Già nei giorni scorsi, il virologo, intervistato dal Corriere della Sera, aveva espresso un’opinione simile. Clementi, infatti, si era detto convinto che il Coronavirus si fosse indebolito: “L’infezione non arriva più alla fase gravissima della cosiddetta tempesta citochinica, in cui le persone rischiano la vita. In generale, sono in forte calo i pazienti che hanno bisogno di ospedalizzazione. L’epidemia c’è ancora, ma dal punto di vista clinico si sta svuotando. Ci aspettiamo che questo Coronavirus pian piano possa diventare innocuo, com’è successo ai suoi cugini, responsabili del semplice raffreddore”.
“Il fattore caldo? Per ora - spiegava Clementi al Corsera - è una supposizione, ma è molto probabile che sia così. Nell’uomo circolano quattro coronavirus “ingentiliti”, di cui due molto simili a Sars-CoV-2 per caratteristiche chimico-fisiche (beta-coronavirus). Uno di questi esiste probabilmente dal 1200 e si è adattato a noi con grande successo. Tutti provocano infezioni modeste, tranne nei bambini molto piccoli, da 0 a 2 anni, in cui possono portare allo sviluppo di bronchiolite.
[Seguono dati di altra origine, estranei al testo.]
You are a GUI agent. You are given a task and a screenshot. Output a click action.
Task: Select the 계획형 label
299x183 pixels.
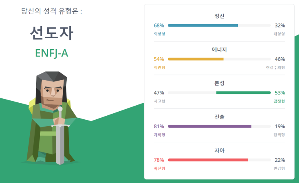[159, 135]
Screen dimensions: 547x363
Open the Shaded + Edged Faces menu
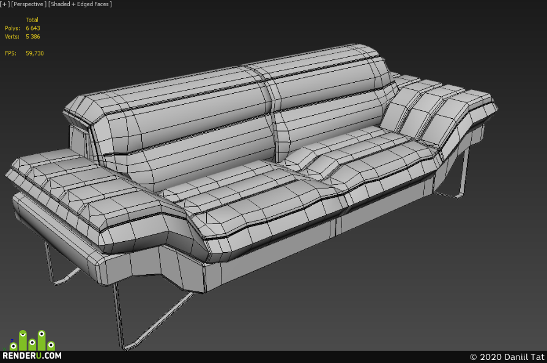click(80, 4)
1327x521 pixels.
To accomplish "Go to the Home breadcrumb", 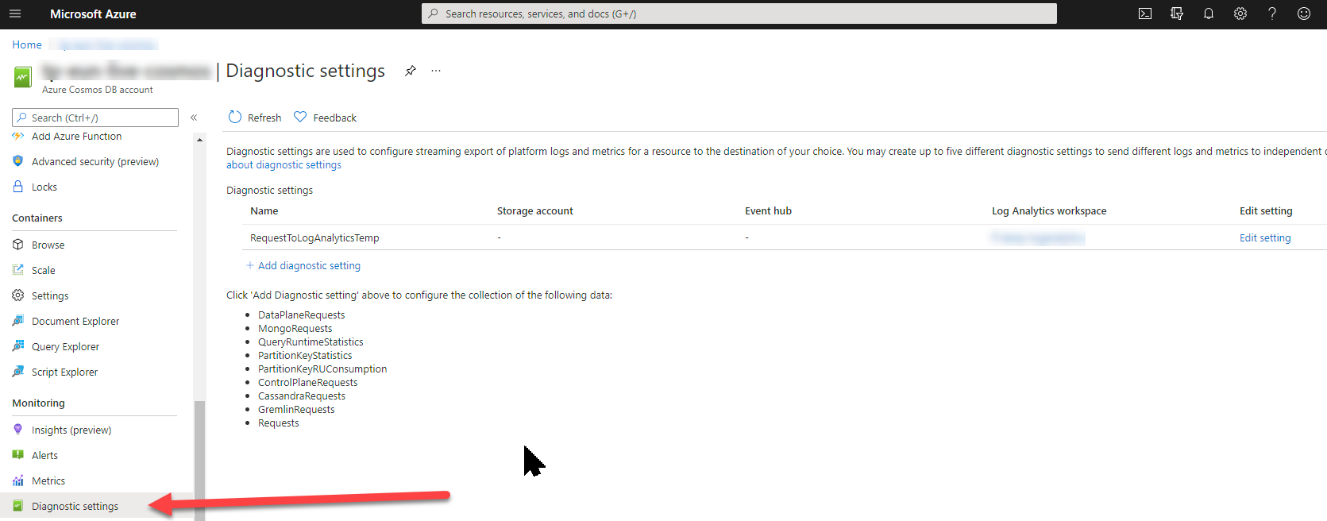I will click(x=26, y=44).
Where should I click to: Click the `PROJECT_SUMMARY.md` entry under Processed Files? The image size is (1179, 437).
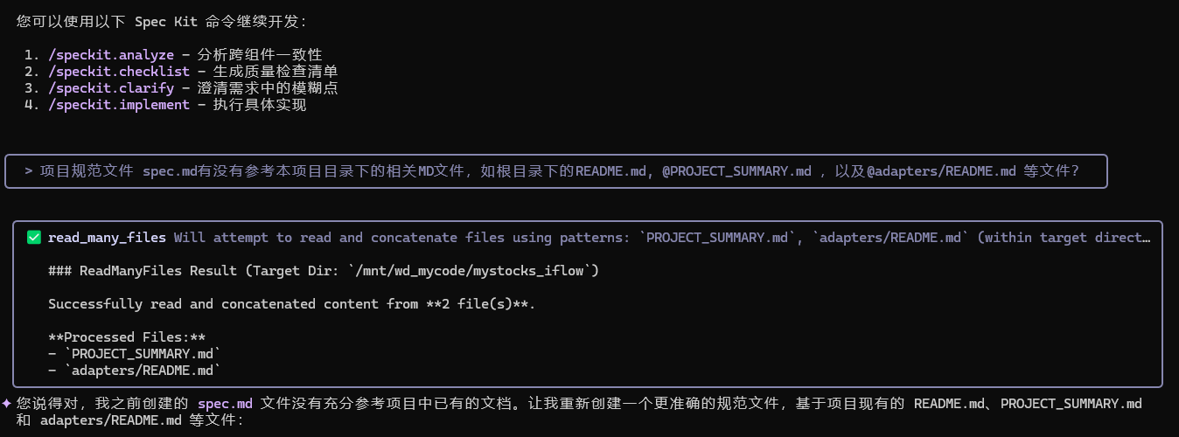[143, 354]
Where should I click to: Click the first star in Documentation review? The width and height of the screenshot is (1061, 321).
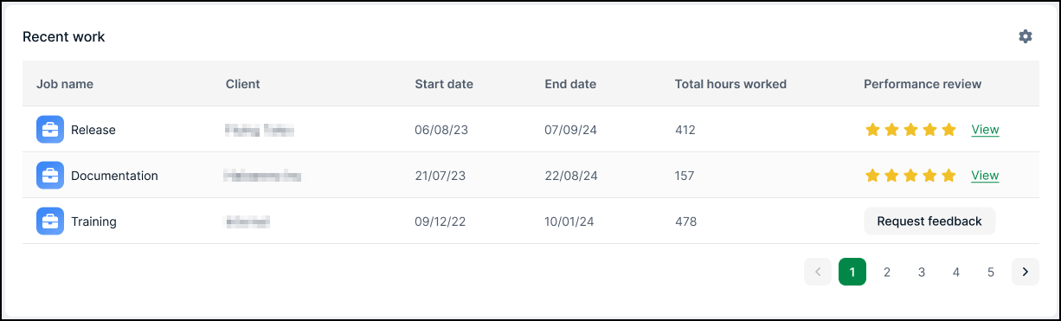872,176
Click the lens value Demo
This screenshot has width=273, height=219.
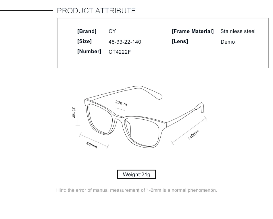coord(228,42)
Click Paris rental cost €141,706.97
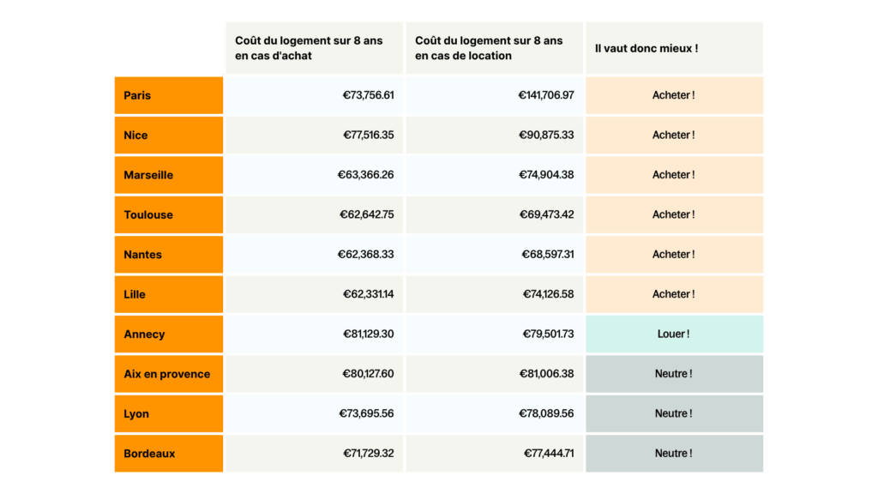 coord(546,95)
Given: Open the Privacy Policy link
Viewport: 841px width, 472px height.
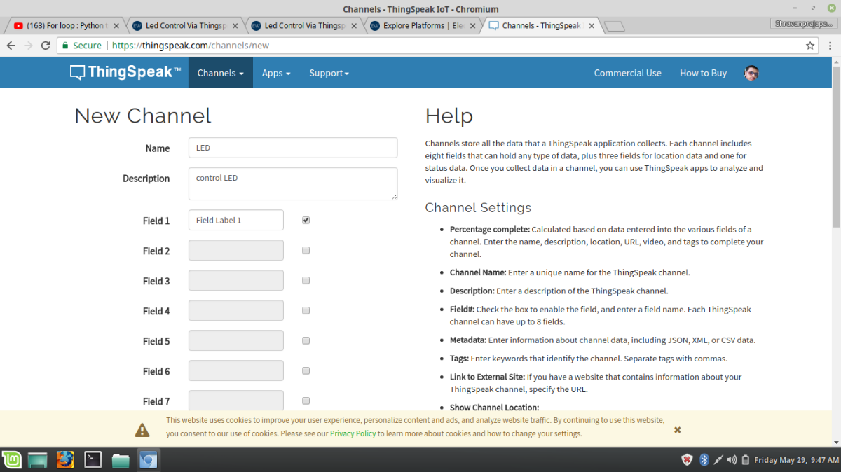Looking at the screenshot, I should [x=353, y=433].
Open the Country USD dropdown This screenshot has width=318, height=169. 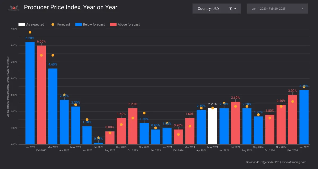(217, 9)
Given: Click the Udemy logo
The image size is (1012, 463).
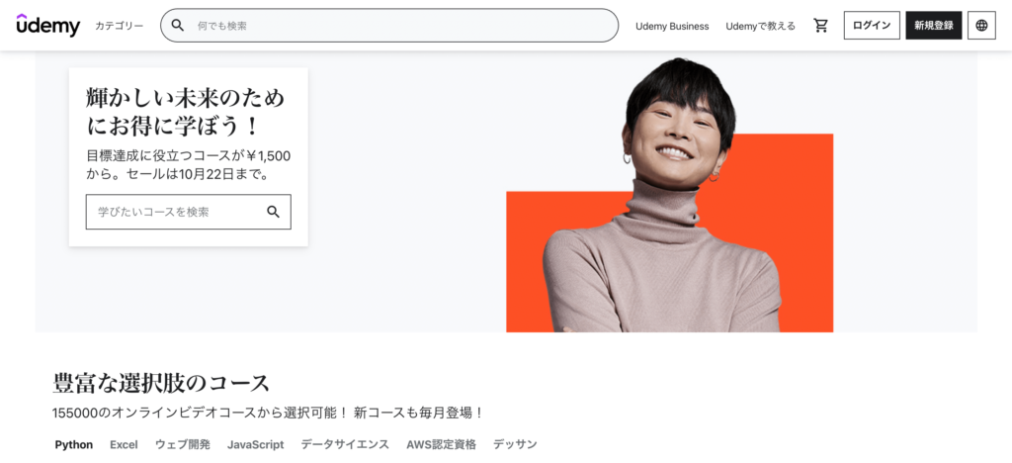Looking at the screenshot, I should [x=48, y=25].
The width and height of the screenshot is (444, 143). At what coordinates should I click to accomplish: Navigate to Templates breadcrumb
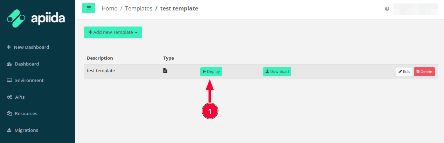139,8
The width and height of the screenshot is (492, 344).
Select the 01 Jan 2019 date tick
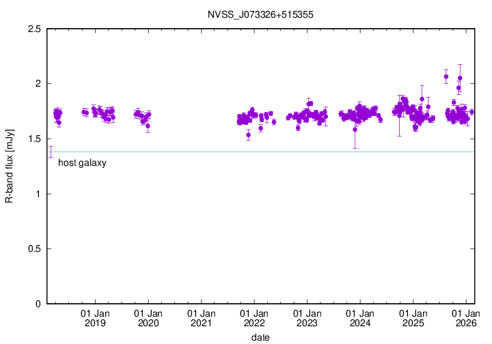94,317
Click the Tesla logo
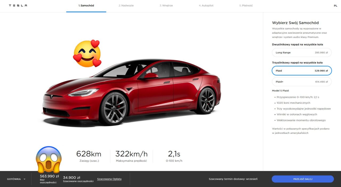 18,6
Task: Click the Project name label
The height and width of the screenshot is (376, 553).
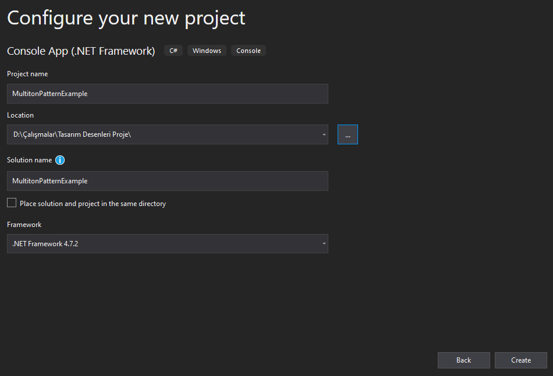Action: tap(27, 74)
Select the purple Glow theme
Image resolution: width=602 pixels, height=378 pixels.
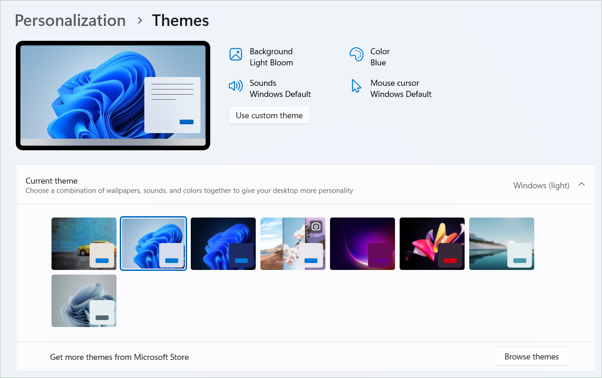pyautogui.click(x=362, y=243)
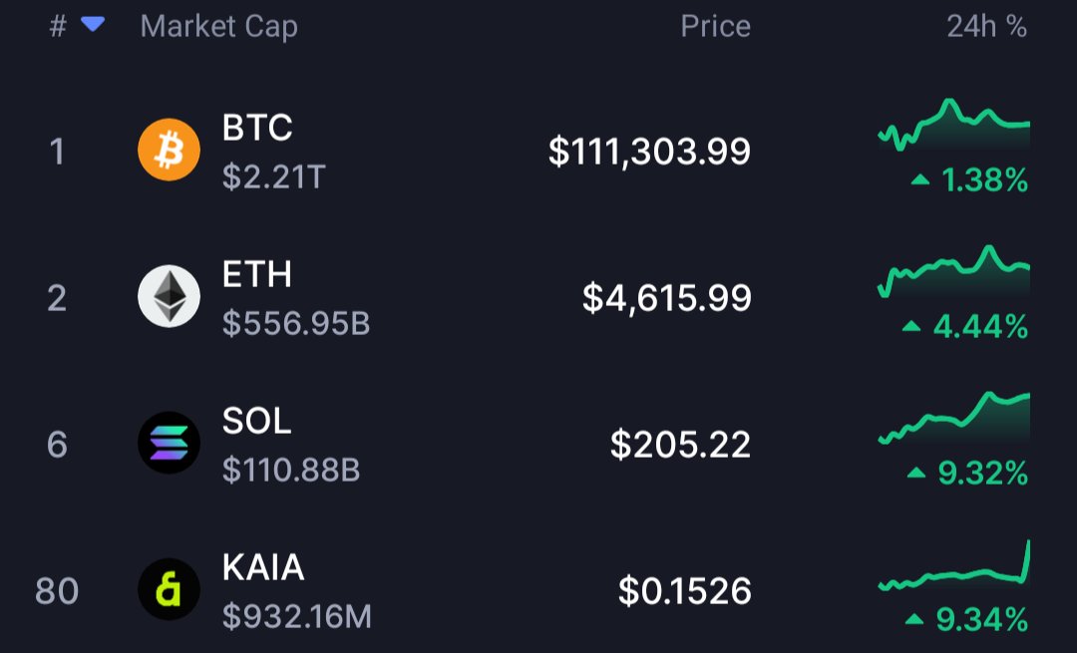Open the ETH 24h sparkline chart
1077x653 pixels.
point(954,271)
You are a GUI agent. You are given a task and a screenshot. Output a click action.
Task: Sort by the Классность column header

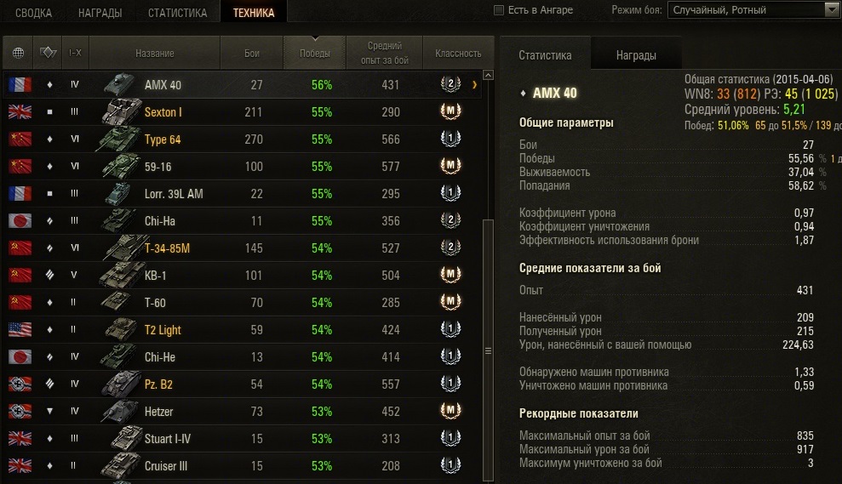pyautogui.click(x=458, y=54)
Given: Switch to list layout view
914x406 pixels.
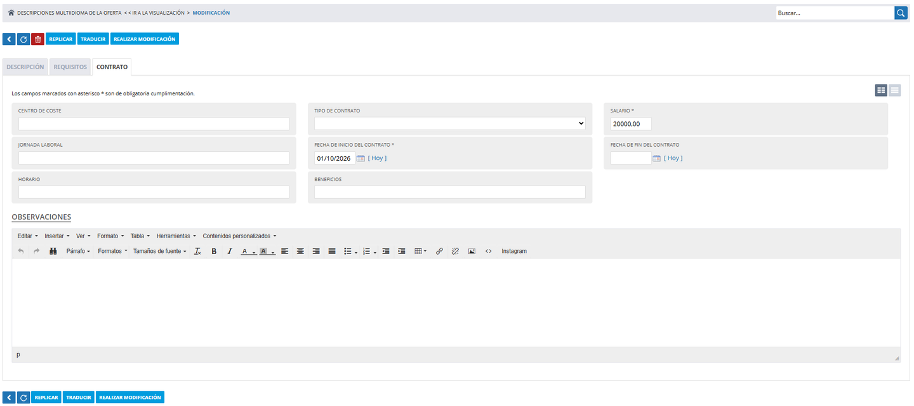Looking at the screenshot, I should [894, 90].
E tutti circolano solo in inverno, per sparire invece nei mesi caldi. Come ha giustamente osservato il virologo americano Robert Gallo, la diffusione di Sars-CoV-2 ha dapprima interessato l’emisfero Nord e ora si sta spostando nei Paesi dell’emisfero Sud, dove sta iniziando la stagione invernale”.
La tesi del Professor Clementi, per lo meno rispetto alla minor aggressività della malattia, è condivisa da altri esperti italiani. Tra questi Matteo Bassetti, direttore di Malattie infettive al Policlinico San Martino di Genova e componente della task force della Regione Liguria: “A marzo era uno tsunami, oggi è un’ondina”. Da Francesco Le Foche, primario di Immuno-infettivologia al Day hospital del Policlinico Umberto I di Roma: “Oggi vediamo delle sindromi meno importanti dal punto di vista clinico. Questo potrebbe essere dato da una riduzione della virulenza del virus”. Da Giorgio Remuzzi, Direttore Istituto Mario Negri: “I malati oggi sono meno gravi rispetto a un mese fa. Perché? Non lo so”.
Il dottor Christian Garazoni, interpellato da TeleTicino, dal canto suo non si è sbilanciato più di tanto: “È difficile dirlo, perché oggi abbiamo dei numeri molto piccoli, non abbiamo abbastanza pazienti per dire che ne abbiamo una grande fetta di gravi oppure il contrario. Quello che sappiamo è che i virus hanno una velocità di evoluzione molto rapida, anche solo nell’arco di mesi possono cambiare la forma. Ed è anche chiaro che per un virus sia meglio essere meno aggressivo e rendere meno ammalate le persone, perché in questo caso le persone vanno in giro e quindi riescono a diffondere il virus, mentre lui si replica. Ma queste sono solo ipotesi, stiamo aspettando dei dati sull’analisi dei virus: i virus vengono sequenziati e analizzati e si vede se vi sono delle differenza, nelle prossime settimane ne sapremo di più”.
Sia come sia tutti i medici - compreso il Professor Clementi - raccomandano grande prudenza sulla Fase 2. Comportamenti sbagliati potrebbero infatti far ripartire l’epidemia in maniera incontrollata e pericolosa. Quindi, ricapitolando: distanza sociale di due metri, lavaggio costante delle mani e mascherina nei luoghi chiusi e sui mezzi pubblici.